3.1.1 Graphical interface
The graphical interface in in-vehicle systems refers to the visual display of information to drivers, using icons, text, colors, and other graphical elements as visual cues. These interfaces provide intuitive and efficient prompts for information and operations (Gao et al., 2024). The core objective of such interfaces is to visually communicate vehicle status and operational feedback to drivers, allowing them to interact via screens, HUDs, or physical controls (Tan et al., 2022). In recent years, graphical interfaces have expanded their applications to areas such as dynamic information display (Trivedi, 2007), multitasking management (Harrison and Hudson, 2009), and user behavior feedback (Brouet, 2015). They demonstrate significant advantages in enhancing drivers' cognitive efficiency and operational accuracy (Jansen et al., 2022). However, potential cognitive load remains a key challenge, especially in high-dynamic environments where drivers frequently shift their attention. This could result in operational errors or distractions (Beringer and Maxwell, 1982). Therefore, the impact of graphical interfaces on safety is a critical aspect of user experience in human-vehicle interaction. This study focuses on three main GUI interaction modes: physical buttons, touch screens, and gestures.
Physical button
Physical buttons, a long-established form of interaction in in-vehicle systems, are characterized by their simple structure, reliable operation, and highly intuitive tactile feedback (Morvaridi Farimani, 2020). This traditional interaction method has demonstrated excellent applicability in driving environments, particularly in scenarios requiring quick actions or low attentional demands (Beringer and Maxwell, 1982). Research indicates that physical button design should emphasize functional modularization and interface simplification, enabling drivers to perform operations quickly with limited attention. For example, arranging frequently used buttons within natural reach of the steering wheel or central console can significantly reduce operation time and attention shifts (Harrison and Hudson, 2009).
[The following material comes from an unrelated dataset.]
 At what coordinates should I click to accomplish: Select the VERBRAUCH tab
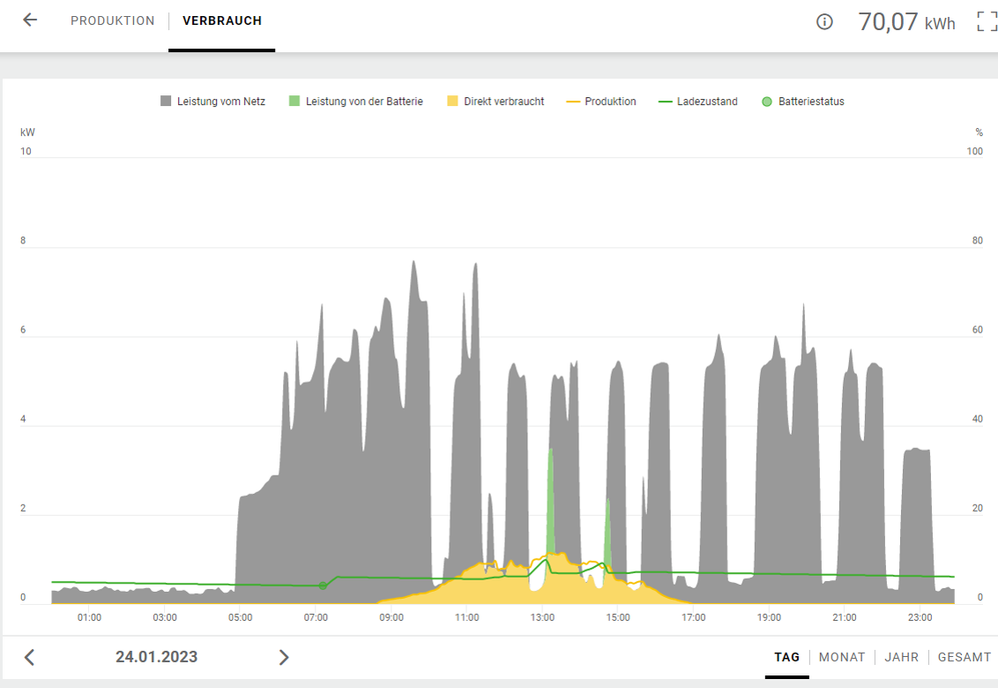click(x=222, y=21)

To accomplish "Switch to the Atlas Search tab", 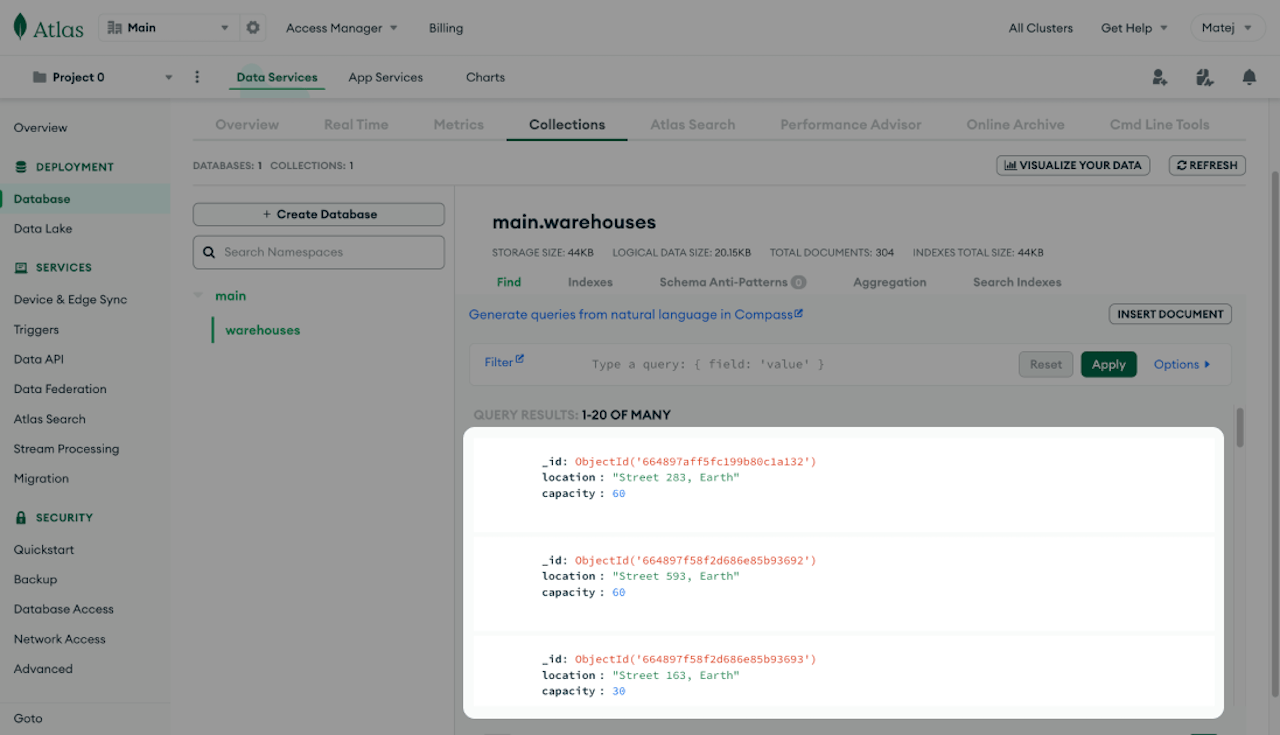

However, the static nature of traditional physical buttons limits their functional scalability, making it challenging to meet the complex demands of modern in-vehicle interaction systems (Yan and Xie, 1998). To address this challenge, recent advancements in dynamic button technologies have emerged. These integrate tactile feedback modules into visual displays, enabling real-time layout adjustments based on task requirements, thereby enhancing interface flexibility and adaptability (Jansen et al., 2022). For instance, designs incorporating deformable buttons can simulate the tactile sensation of physical buttons, allowing users to experience realistic feedback during screen operations, effectively merging the functions of touch screens and traditional buttons (Fumelli et al., 2024). Furthermore, Brouet's research indicates that physical buttons exhibit shorter response times in emergency scenarios (Brouet, 2015). In high-speed driving or complex traffic environments, drivers can quickly activate emergency braking buttons, ensuring greater safety. Although physical buttons have a low learning curve, making them easier for drivers to master, excessive button design can lead to interface clutter, increasing cognitive load and the risk of operational errors (Zaletelj et al., 2007). Therefore, physical button layouts should align with drivers' natural motion habits, such as placing frequently used buttons within the driver's natural arm extension range. Additionally, secondary functions should include appropriate visual indicators and feedback to support rapid operations (Yeo et al., 2015).
Touch based interaction
Touch screen is a graphical representation of buttons that can be resized to fit the screen space (Lee and Zhai, 2009). With technological advancements, this highly efficient interaction method has been applied to functions such as navigation, multimedia, and climate control, becoming a mainstream iHMI interaction method in the past decade (Zhang et al., 2023).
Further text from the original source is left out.